INFORMATION -

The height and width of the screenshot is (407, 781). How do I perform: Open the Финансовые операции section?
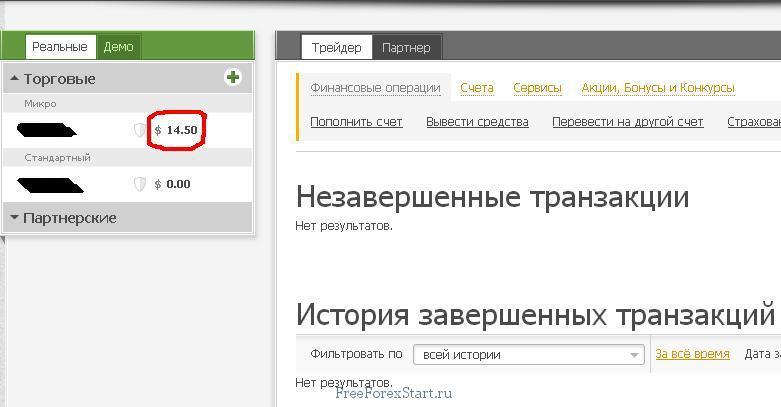[x=375, y=87]
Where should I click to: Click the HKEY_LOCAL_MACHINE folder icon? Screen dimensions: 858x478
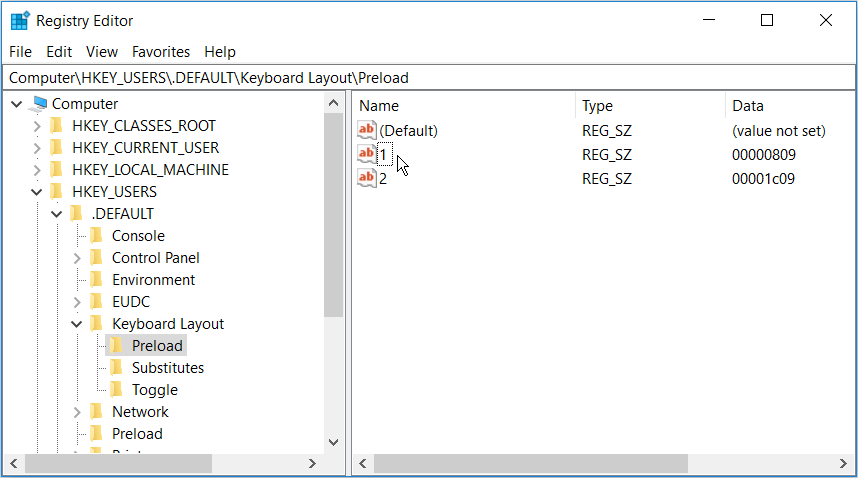tap(57, 170)
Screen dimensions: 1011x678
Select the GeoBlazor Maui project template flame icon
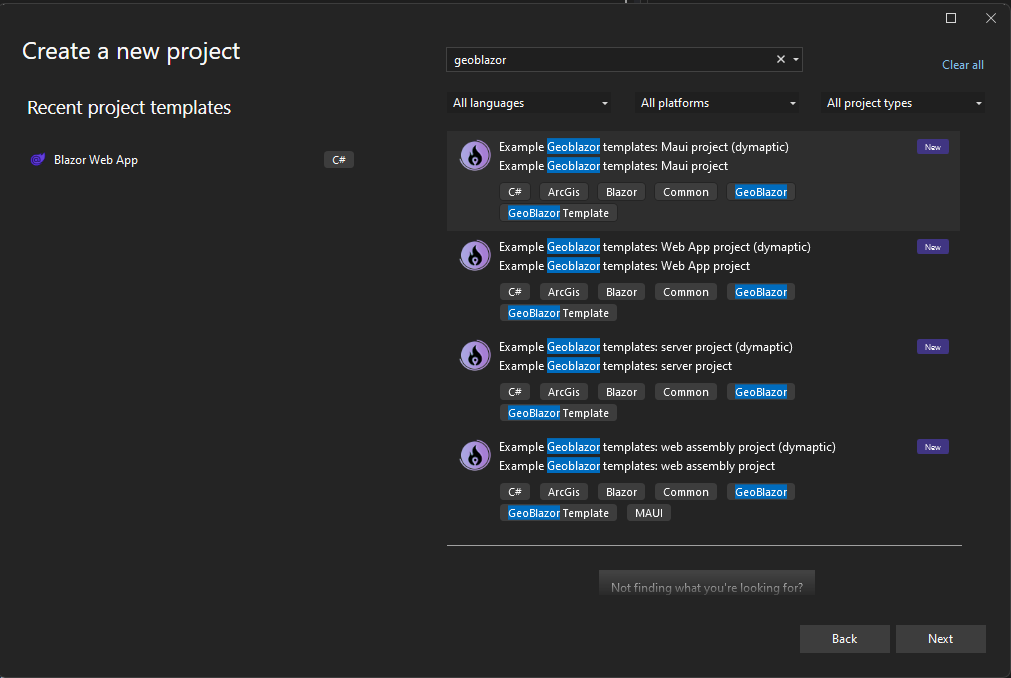[474, 155]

WHAT TO WORK ON - Set down again, exactly, the lines from the one with "Where should I" to the last line of the data, both included and pictures excluded.

SOLUTION FOR THIS PROBLEM -
Where should I click to: Click the HKEY_LOCAL_MACHINE folder icon? Screen dimensions: 858x478
tap(57, 170)
Screen dimensions: 1011x678
Select the GeoBlazor Maui project template flame icon
[474, 155]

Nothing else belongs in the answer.